Un Pakistanais réfugié à l'ambassade de France a rapporté que les Khmers Rouges avaient pénétré dans son magasin : ils n'avaient rien dérobé. Ils avaient seulement saisi des paires de ciseaux et s'étaient mis à lacérer les coupons de tissus De son côté, un pharmacien ajoutait que les jeunes soldats révolutionnaires avaient brisé tous les flacons que contenait sa boutique.
Ce n'était pas l'appât des richesses qui dirigeait l'action des vainqueurs, mais la volontés bien arrêtée de faire disparaître tout ce qui rappelait l'occident. Après l'euphorie des premiers jours où ils furent séduits par le clinquant de la civilisation qu'ils découvraient, ils reprirent la voie de l'austérité et du dépouillement. Tel Noé, les révolutionnaires furent trompés par la force de l'alcool qu'ils trouvaient en abondance dans la capitale au lendemain de leur victoire, mais bien vite le régime sec reprit ses droits.
Vidée de sa population, dépouillée de ses biens, Phnom Penh, capitale du Cambodge depuis 1865, perle du Sud-Est asiatique, aux larges avenues ombragées, est devenue une ville fantôme, retournant peu à peu à la forêt....De nombreuses pelouses se sont couvertes de bananiers, afin qu'aucun pouce de terrain ne soit perdu.
Plusieurs réfugiés ont traversé Phnom Penh les mois derniers, ils estiment que la ville ne compte guère plus de 20 000 habitants, comprenant uniquement des Khmers Rouges et leurs familles. Les ouvriers vivent dans les quartiers périphériques, près de leurs usines, mais ne peuvent entrer enville. Les Khmers Rouges célibataires sont groupés : les garçons vivent d'un côté de la rue, les filles de l'autre.
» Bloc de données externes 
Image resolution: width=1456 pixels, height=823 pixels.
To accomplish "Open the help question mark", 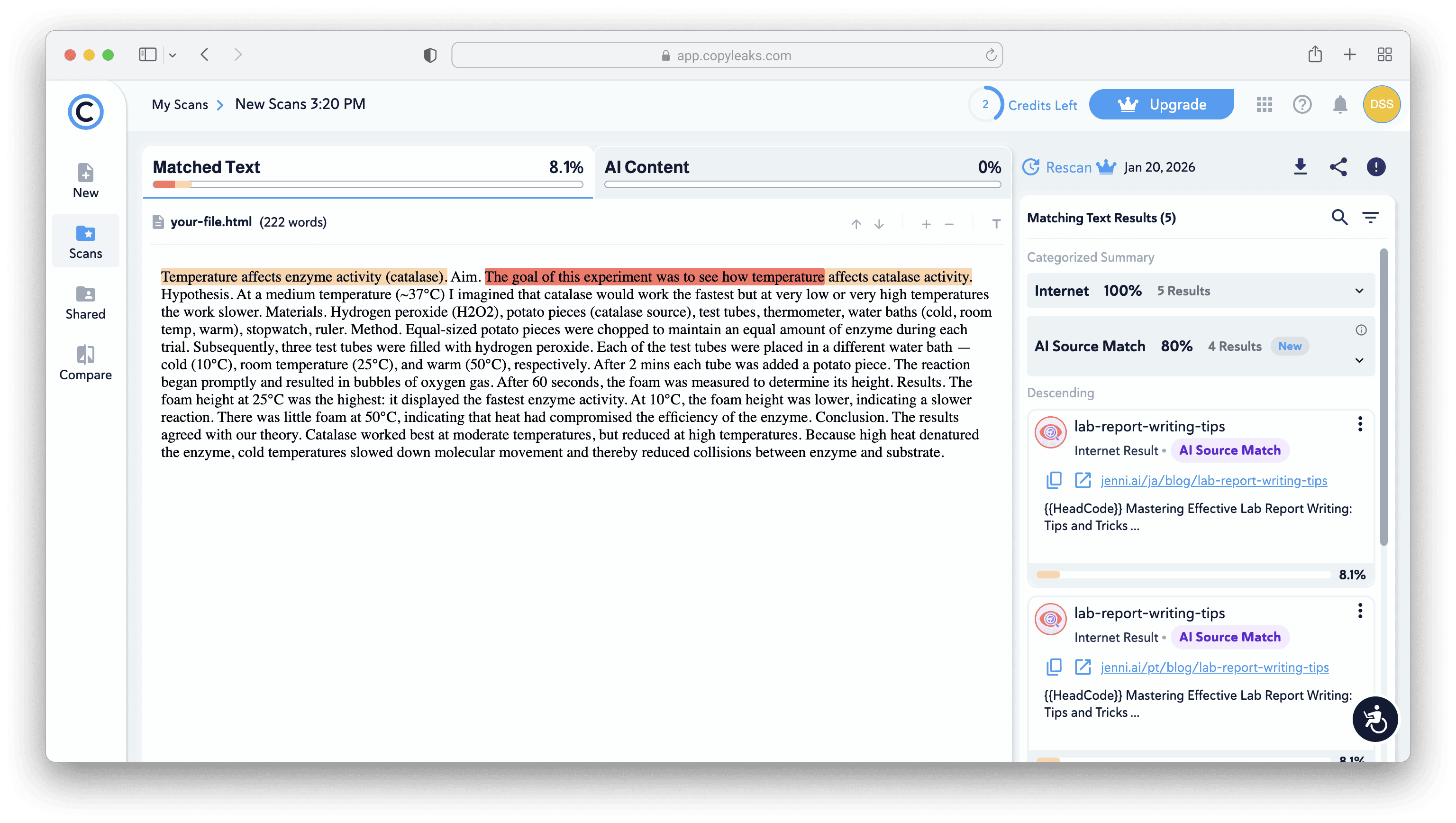I will pyautogui.click(x=1301, y=105).
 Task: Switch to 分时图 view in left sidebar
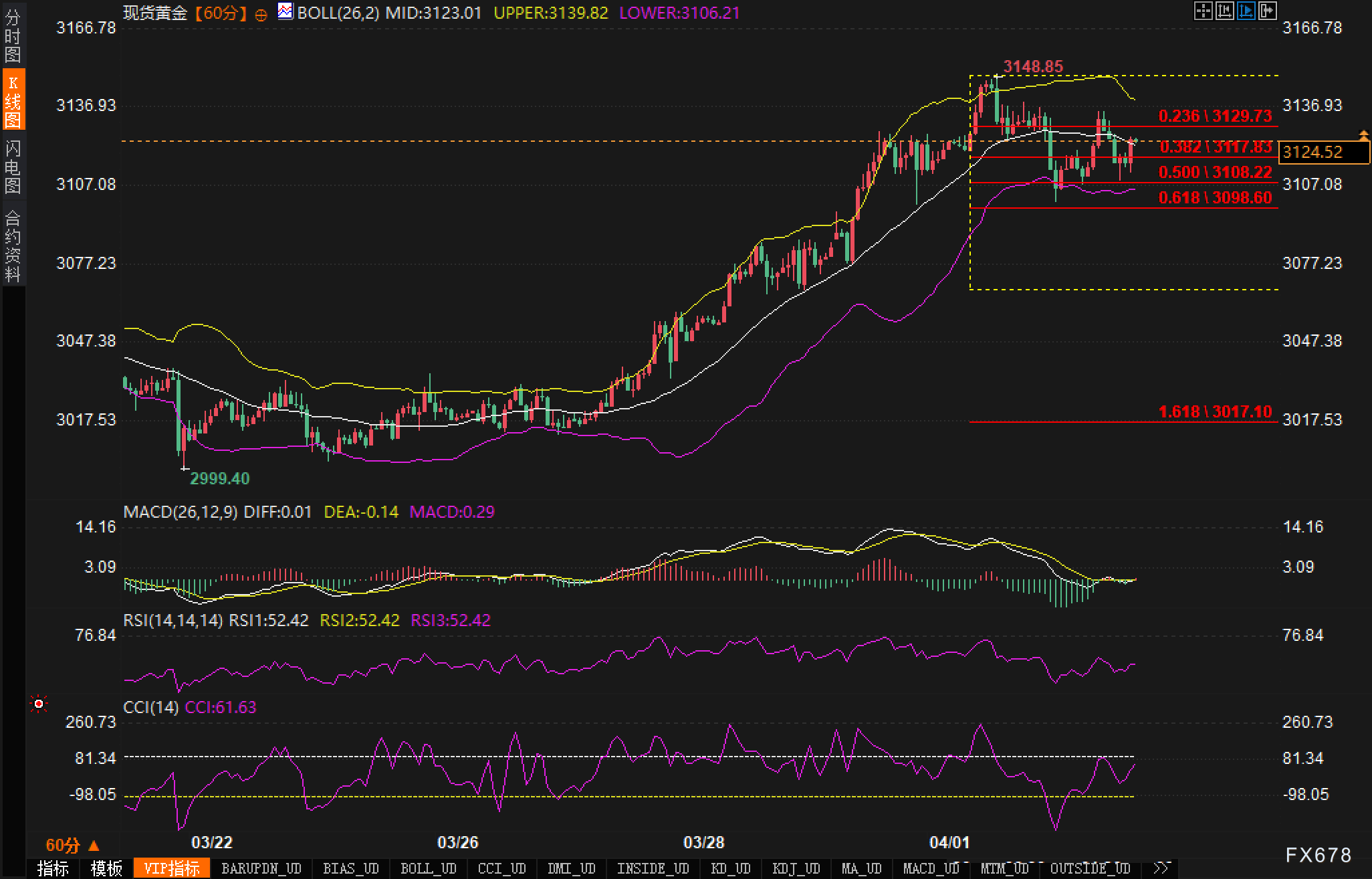pyautogui.click(x=13, y=36)
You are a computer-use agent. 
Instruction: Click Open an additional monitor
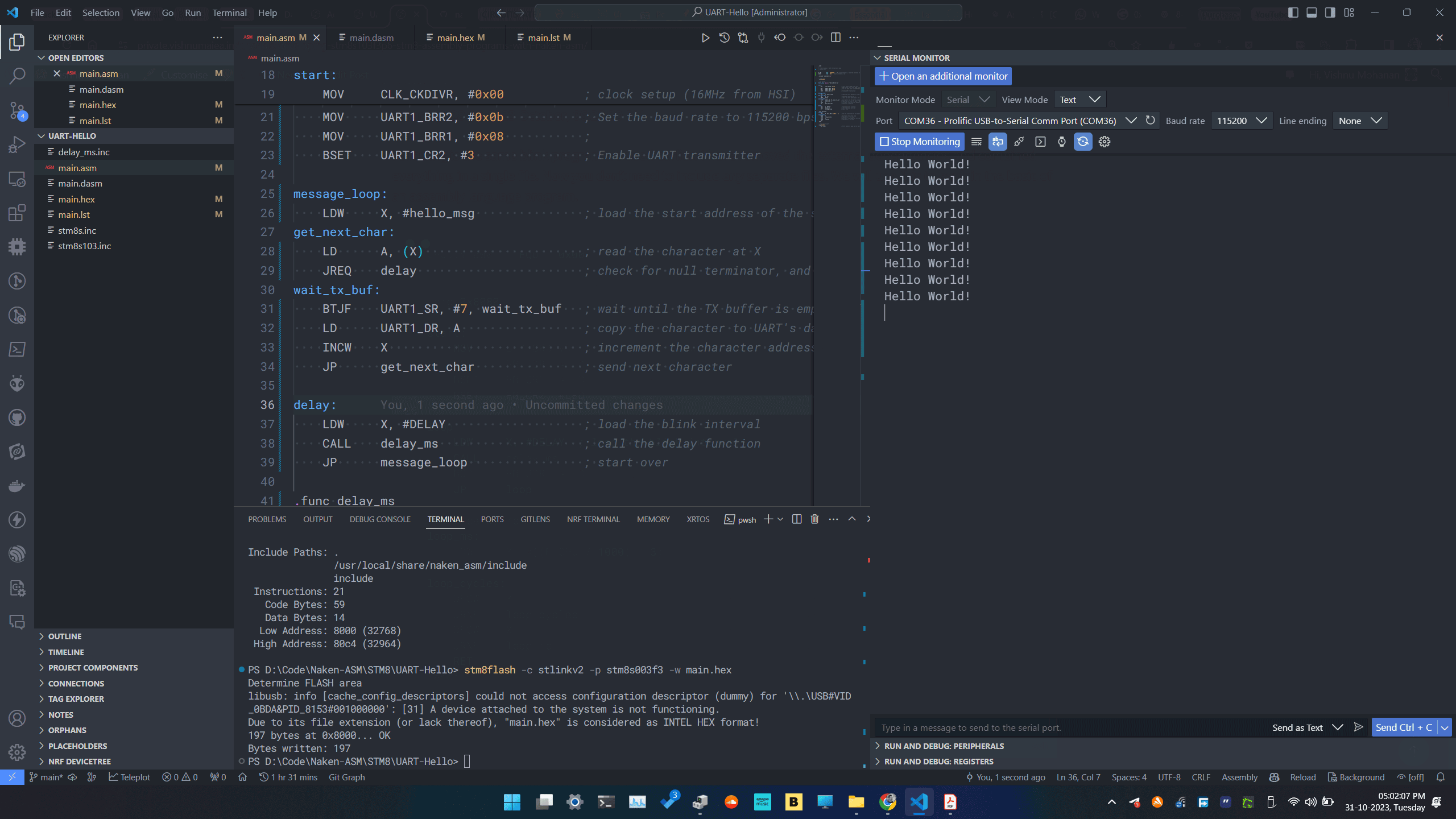(943, 76)
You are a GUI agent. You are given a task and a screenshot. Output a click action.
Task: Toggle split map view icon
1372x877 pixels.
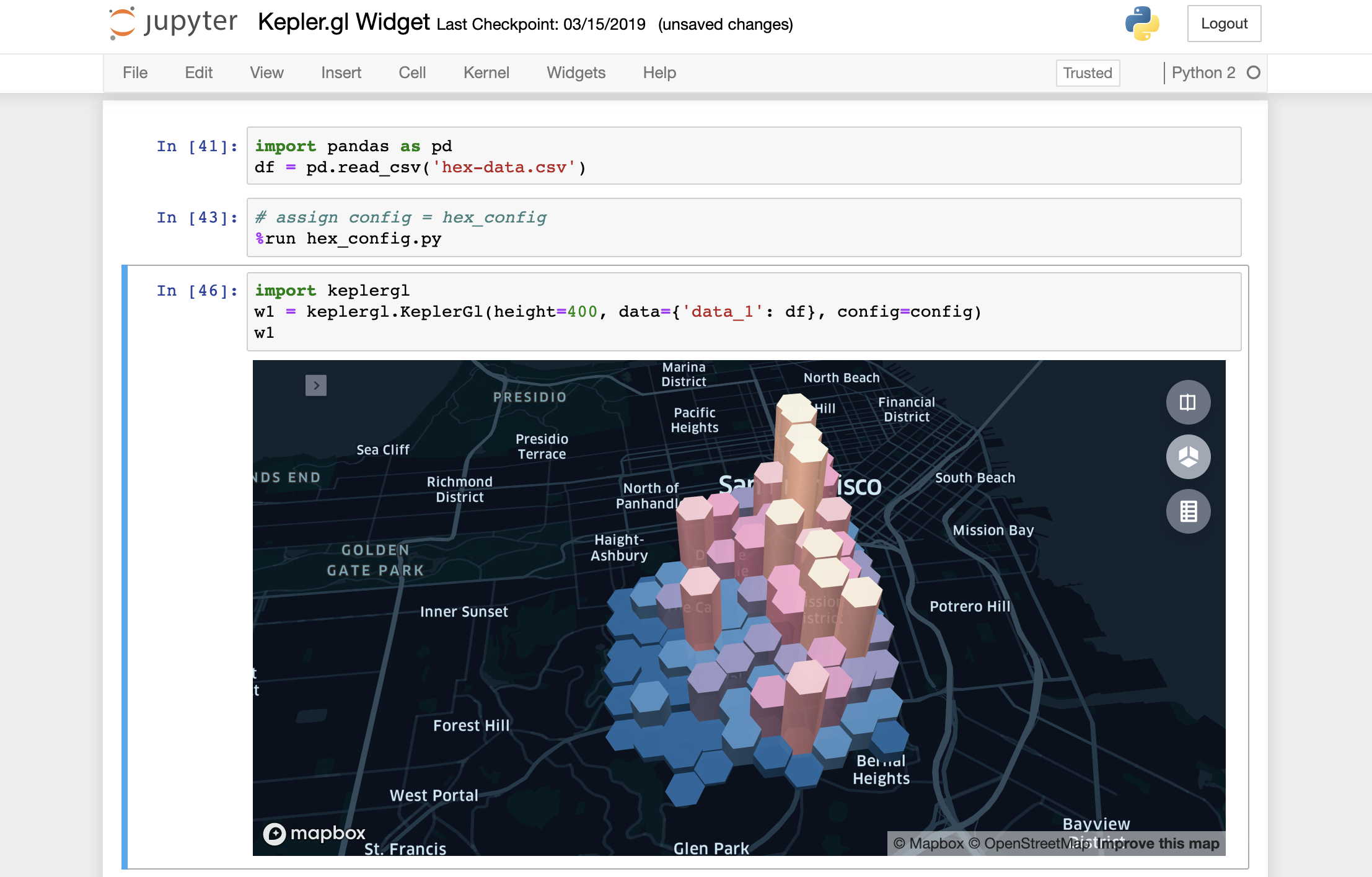(1187, 402)
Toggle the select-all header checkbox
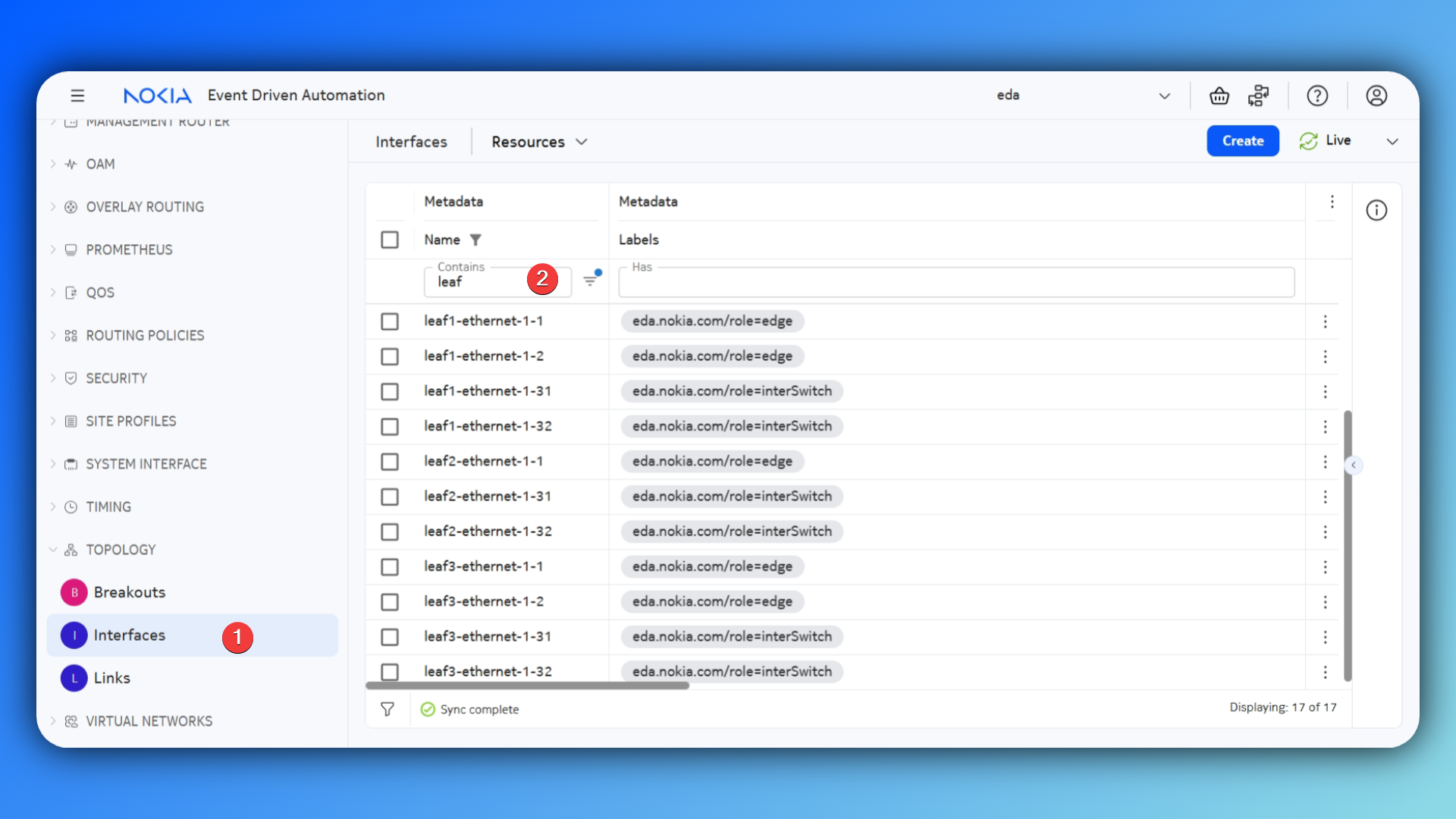Image resolution: width=1456 pixels, height=819 pixels. point(390,240)
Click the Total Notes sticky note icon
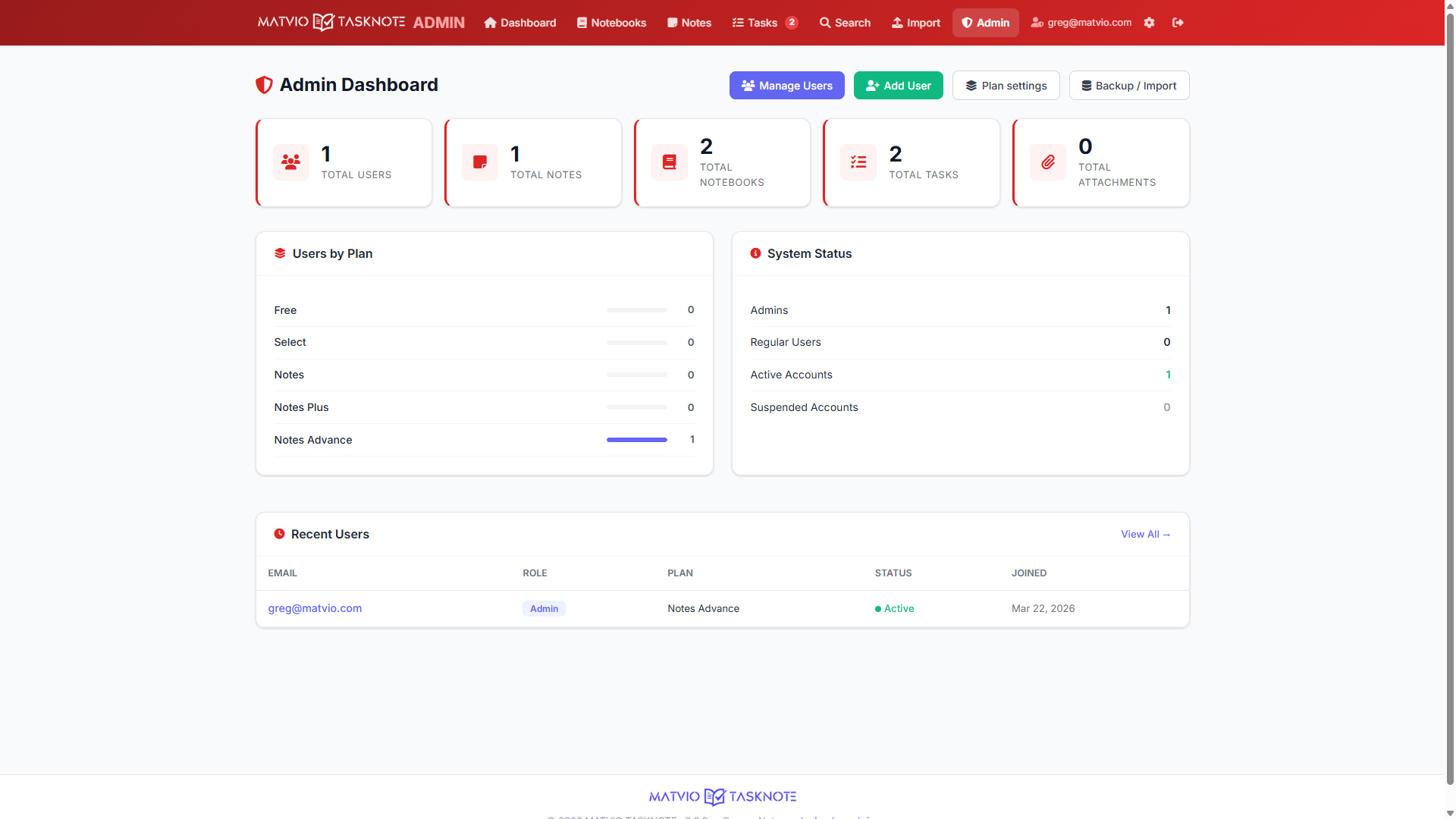 point(480,162)
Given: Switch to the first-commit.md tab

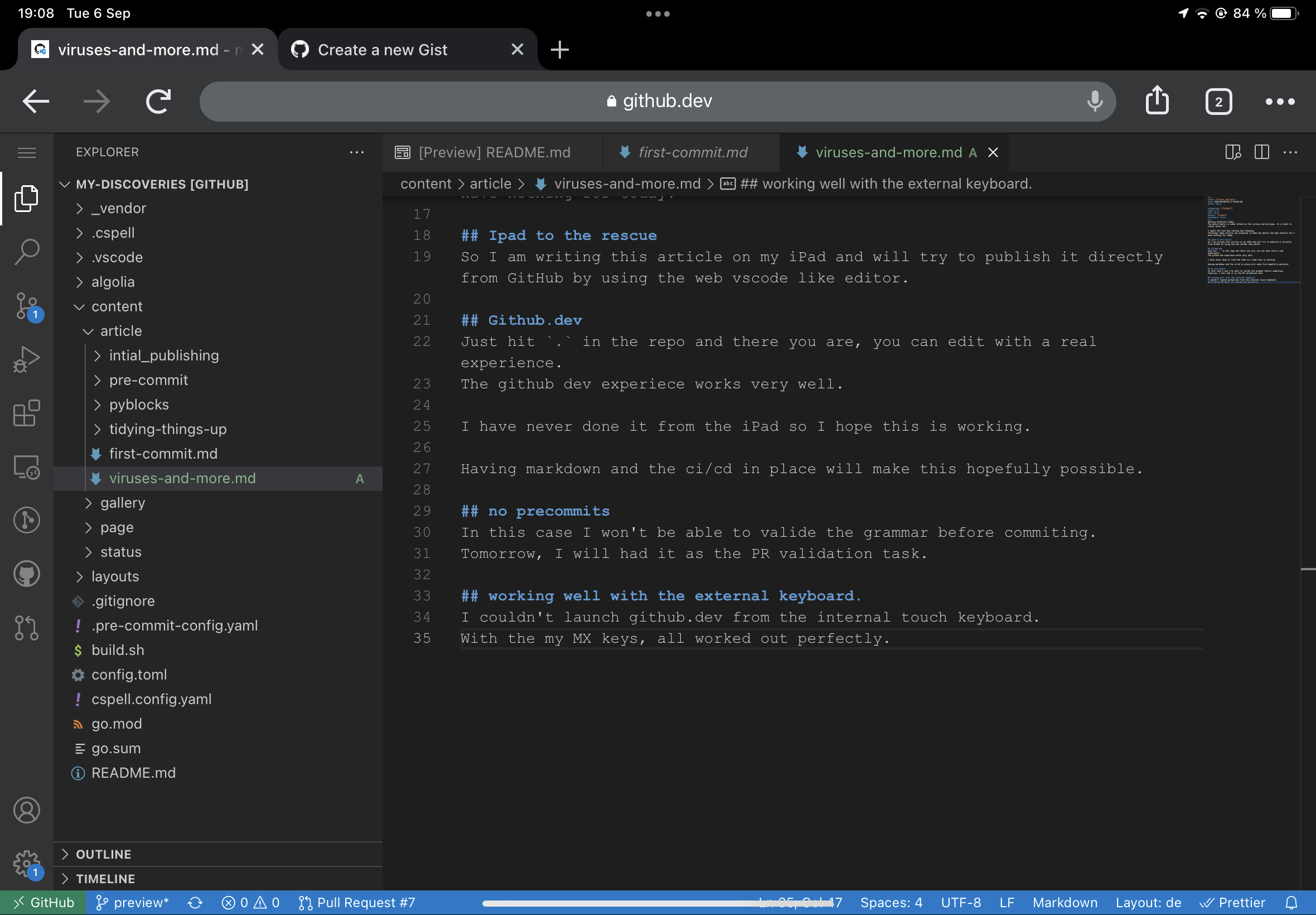Looking at the screenshot, I should coord(692,152).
Les différents ministères du gouvernement révolutionnaireont un personnel réduit au strict minimum ; la plupart, ne possèdent même pas de bureaux.
Les quelques diplomates de pays socialistes accrédités à Phnom Penh trouvent la vie dure : ils ne peuvent sortir de leur ambassade. Trois fois par jour, une jeep leur apporte leur repas ; ils n'ont aucune distraction, aucun personnel à leur service, lavent eux-mêmes leur linge, etc. " Toutes les deux semaines, le vendredi, un avion de la CCAC chinoise permet aux diplomates étrangers d'aller prendre un bol d'air et de liberté à Pékin... Depuis septembre 1976, ils peuvent aussi emprunter la nouvelle ligne aérienne reliant Phnom Penh à Hanoi. Un seul journal en langue khmère de quatre pages, Padévath (Révolution), paraît tous les quinze jours et diffuse uniquement les nouvelles concevant la construction du pays.
Pnom Penh, la corrompue, est devenue vertueuse et spartiate.